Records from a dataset
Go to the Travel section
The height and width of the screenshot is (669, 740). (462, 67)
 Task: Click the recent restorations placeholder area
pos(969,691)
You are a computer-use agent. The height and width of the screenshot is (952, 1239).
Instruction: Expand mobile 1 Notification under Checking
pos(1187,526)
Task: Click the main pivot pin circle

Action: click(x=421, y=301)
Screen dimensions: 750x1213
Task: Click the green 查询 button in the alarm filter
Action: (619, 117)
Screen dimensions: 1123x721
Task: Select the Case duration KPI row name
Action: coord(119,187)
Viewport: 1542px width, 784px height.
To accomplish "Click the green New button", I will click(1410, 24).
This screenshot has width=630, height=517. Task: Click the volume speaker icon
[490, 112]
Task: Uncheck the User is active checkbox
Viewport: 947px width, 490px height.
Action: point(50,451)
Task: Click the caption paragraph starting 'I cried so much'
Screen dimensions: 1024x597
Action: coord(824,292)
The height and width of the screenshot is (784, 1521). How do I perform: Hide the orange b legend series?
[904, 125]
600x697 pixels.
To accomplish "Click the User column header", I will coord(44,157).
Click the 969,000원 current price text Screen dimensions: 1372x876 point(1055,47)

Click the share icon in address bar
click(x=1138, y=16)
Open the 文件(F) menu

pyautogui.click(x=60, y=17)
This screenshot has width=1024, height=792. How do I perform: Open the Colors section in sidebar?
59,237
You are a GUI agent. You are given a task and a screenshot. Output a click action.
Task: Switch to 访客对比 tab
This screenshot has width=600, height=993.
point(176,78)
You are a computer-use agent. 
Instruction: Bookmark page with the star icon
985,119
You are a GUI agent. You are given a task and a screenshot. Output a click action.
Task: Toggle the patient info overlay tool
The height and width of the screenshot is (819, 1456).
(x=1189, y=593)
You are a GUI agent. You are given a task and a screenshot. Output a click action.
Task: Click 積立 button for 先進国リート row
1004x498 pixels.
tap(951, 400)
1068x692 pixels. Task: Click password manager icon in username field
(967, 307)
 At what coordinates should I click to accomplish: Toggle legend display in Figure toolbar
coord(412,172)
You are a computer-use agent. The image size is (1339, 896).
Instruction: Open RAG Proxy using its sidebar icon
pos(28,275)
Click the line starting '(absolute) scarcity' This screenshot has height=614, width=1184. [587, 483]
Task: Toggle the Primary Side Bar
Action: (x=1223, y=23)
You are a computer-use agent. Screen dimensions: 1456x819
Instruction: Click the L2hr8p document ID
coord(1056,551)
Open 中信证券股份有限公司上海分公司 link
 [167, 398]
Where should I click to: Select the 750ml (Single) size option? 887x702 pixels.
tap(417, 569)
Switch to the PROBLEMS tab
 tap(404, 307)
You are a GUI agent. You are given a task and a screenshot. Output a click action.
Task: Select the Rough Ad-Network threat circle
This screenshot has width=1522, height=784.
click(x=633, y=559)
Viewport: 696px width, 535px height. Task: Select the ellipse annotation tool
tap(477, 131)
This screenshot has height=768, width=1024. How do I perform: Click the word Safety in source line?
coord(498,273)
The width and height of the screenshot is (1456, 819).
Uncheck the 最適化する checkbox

> _PROMPT_
Render all of the material above as a JSON list of strings, one string per line, and leave out the blank lines.

> _EXERCISE ANSWER_
[
  "Go to the Travel section",
  "The height and width of the screenshot is (669, 740). (462, 67)",
  " Task: Click the recent restorations placeholder area",
  "pos(969,691)",
  "You are a computer-use agent. The height and width of the screenshot is (952, 1239).",
  "Instruction: Expand mobile 1 Notification under Checking",
  "pos(1187,526)",
  "Task: Click the main pivot pin circle",
  "Action: click(x=421, y=301)",
  "Screen dimensions: 750x1213",
  "Task: Click the green 查询 button in the alarm filter",
  "Action: (619, 117)",
  "Screen dimensions: 1123x721",
  "Task: Select the Case duration KPI row name",
  "Action: coord(119,187)",
  "Viewport: 1542px width, 784px height.",
  "To accomplish \"Click the green New button\", I will click(1410, 24).",
  "This screenshot has width=630, height=517. Task: Click the volume speaker icon",
  "[490, 112]",
  "Task: Uncheck the User is active checkbox",
  "Viewport: 947px width, 490px height.",
  "Action: point(50,451)",
  "Task: Click the caption paragraph starting 'I cried so much'",
  "Screen dimensions: 1024x597",
  "Action: coord(824,292)",
  "The height and width of the screenshot is (784, 1521). How do I perform: Hide the orange b legend series?",
  "[904, 125]",
  "600x697 pixels.",
  "To accomplish \"Click the User column header\", I will coord(44,157).",
  "Click the 969,000원 current price text Screen dimensions: 1372x876 point(1055,47)",
  "Click the share icon in address bar",
  "click(x=1138, y=16)",
  "Open the 文件(F) menu",
  "pyautogui.click(x=60, y=17)",
  "This screenshot has width=1024, height=792. How do I perform: Open the Colors section in sidebar?",
  "59,237",
  "You are a GUI agent. You are given a task and a screenshot. Output a click action.",
  "Task: Switch to 访客对比 tab",
  "This screenshot has width=600, height=993.",
  "point(176,78)",
  "You are a computer-use agent. ",
  "Instruction: Bookmark page with the star icon",
  "985,119",
  "You are a GUI agent. You are given a task and a screenshot. Output a click action.",
  "Task: Toggle the patient info overlay tool",
  "The height and width of the screenshot is (819, 1456).",
  "(x=1189, y=593)",
  "You are a GUI agent. You are given a task and a screenshot. Output a click action.",
  "Task: Click 積立 button for 先進国リート row",
  "1004x498 pixels.",
  "tap(951, 400)",
  "1068x692 pixels. Task: Click password manager icon in username field",
  "(967, 307)",
  " At what coordinates should I click to accomplish: Toggle legend display in Figure toolbar",
  "coord(412,172)",
  "You are a computer-use agent. The image size is (1339, 896).",
  "Instruction: Open RAG Proxy using its sidebar icon",
  "pos(28,275)",
  "Click the line starting '(absolute) scarcity' This screenshot has height=614, width=1184. [587, 483]",
  "Task: Toggle the Primary Side Bar",
  "Action: (x=1223, y=23)",
  "You are a computer-use agent. Screen dimensions: 1456x819",
  "Instruction: Click the L2hr8p document ID",
  "coord(1056,551)",
  "Open 中信证券股份有限公司上海分公司 link",
  " [167, 398]",
  "Where should I click to: Select the 750ml (Single) size option? 887x702 pixels.",
  "tap(417, 569)",
  "Switch to the PROBLEMS tab",
  " tap(404, 307)",
  "You are a GUI agent. You are given a task and a screenshot. Output a click action.",
  "Task: Select the Rough Ad-Network threat circle",
  "This screenshot has width=1522, height=784.",
  "click(x=633, y=559)",
  "Viewport: 696px width, 535px height. Task: Select the ellipse annotation tool",
  "tap(477, 131)",
  "This screenshot has height=768, width=1024. How do I perform: Click the word Safety in source line?",
  "coord(498,273)",
  "The width and height of the screenshot is (1456, 819).",
  "Uncheck the 最適化する checkbox"
]